Naar het oordeel van de rechtbank heeft verweerder zich terecht op het standpunt gesteld dat eiser door zijn Hazara achtergrond in Ghazni niet behoort tot een kwetsbare minderheidsgroep. De rechtbank verwijst in dit verband naar de uitspraken van de Afdeling van 20 oktober 2016 (ECLI:NL:RVS:2016:2731) en van 30 december 2016 (ECLI:NL:RVS:2016:3513), waarin de Afdeling tot het oordeel komt dat verweerder Hazara in Ghazni terecht niet als kwetsbare minderheidsgroep heeft aangemerkt. De bevolkingsgroep in de provincie Ghazni bestaat voor 49 % uit Pashtun en voor 46 % uit Hazara.

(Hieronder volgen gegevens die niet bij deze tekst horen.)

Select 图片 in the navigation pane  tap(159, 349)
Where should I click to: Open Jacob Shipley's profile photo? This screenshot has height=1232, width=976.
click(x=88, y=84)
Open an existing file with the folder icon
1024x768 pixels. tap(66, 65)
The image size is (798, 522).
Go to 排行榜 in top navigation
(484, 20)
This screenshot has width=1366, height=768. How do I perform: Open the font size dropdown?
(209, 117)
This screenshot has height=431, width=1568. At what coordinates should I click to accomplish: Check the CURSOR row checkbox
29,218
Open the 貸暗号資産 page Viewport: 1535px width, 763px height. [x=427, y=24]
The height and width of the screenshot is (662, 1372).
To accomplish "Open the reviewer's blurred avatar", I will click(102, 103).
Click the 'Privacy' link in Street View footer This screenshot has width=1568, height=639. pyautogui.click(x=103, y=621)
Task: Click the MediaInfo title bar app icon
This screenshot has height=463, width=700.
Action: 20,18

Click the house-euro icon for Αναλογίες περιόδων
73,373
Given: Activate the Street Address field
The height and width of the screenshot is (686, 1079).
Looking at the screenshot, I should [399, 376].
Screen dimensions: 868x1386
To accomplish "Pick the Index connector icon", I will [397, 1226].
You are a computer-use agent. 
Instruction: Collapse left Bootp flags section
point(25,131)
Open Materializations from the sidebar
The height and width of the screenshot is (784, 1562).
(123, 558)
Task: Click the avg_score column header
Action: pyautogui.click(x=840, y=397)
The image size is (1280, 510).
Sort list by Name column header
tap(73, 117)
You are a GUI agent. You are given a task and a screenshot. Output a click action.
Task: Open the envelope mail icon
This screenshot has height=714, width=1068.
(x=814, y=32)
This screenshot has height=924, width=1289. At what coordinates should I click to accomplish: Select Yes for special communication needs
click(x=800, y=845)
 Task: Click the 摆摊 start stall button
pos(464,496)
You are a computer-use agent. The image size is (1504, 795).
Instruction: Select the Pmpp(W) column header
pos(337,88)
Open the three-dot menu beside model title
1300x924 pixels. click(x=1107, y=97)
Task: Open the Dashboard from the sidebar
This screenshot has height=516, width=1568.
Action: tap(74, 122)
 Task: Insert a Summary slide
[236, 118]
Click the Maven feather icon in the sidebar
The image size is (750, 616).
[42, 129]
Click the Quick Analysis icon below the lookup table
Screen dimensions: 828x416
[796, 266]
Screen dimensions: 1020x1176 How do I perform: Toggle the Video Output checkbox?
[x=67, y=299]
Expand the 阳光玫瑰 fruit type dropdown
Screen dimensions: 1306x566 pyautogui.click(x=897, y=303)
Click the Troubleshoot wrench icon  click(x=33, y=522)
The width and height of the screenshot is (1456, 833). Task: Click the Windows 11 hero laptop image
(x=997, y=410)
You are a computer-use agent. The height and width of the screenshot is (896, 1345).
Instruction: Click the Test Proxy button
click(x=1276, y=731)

De Hazara zijn in Ghazni derhalve niet duidelijk in de minderheid. Eiser heeft ook niet aannemelijk gemaakt dat de positie van Hazara in Ghazni sinds de voornoemde uitspraken significant is verslechterd, nu het algemeen ambtsbericht en het rapport van ACCORD van eerdere datum zijn en het rapport van de US Department of State geen wezenlijk ander beeld laat zien. Uit de overgelegde bronnen blijkt weliswaar dat de provincie Ghazni vanwege de aanwezigheid van de Taliban aldaar onveilig is en dat het aantal aanslagen gericht tegen Hazara en het aantal ontvoeringen van Hazara is gestegen maar niet is gebleken dat deze incidenten omwille van etnische of religieuze redenen hebben plaatsgevonden. Eiser heeft dan ook niet aannemelijk gemaakt dat de Hazara in Ghazni juist vanwege hun etniciteit dan wel religie zich in een kwetsbare positie bevinden.
8.3.
Over de omstandigheid dat eiser niet veilig naar zijn gebied van herkomst zou kunnen reizen, hetgeen eiser voor het eerst in beroep heeft aangevoerd, overweegt de rechtbank als volgt. In het verweerschrift en ter zitting heeft verweerder het standpunt ingenomen dat uit het algemeen ambtsbericht naar voren komt dat de weg tussen Kaboel en Ghazni zeer gevaarlijk is maar dat het ook mogelijk is om de provincie Ghazni met het vliegtuig op een veilige manier te bereiken. Nu niet is gesteld noch is gebleken dat eiser gehouden zou zijn gebruik te maken van de weg om naar zijn gebied van herkomst te reizen, volgt de rechtbank verweerder in zijn standpunt dat eiser geen reëel risico loopt vanwege zijn binnenlandse reis in een met artikel 3 van het EVRM verboden situatie te geraken.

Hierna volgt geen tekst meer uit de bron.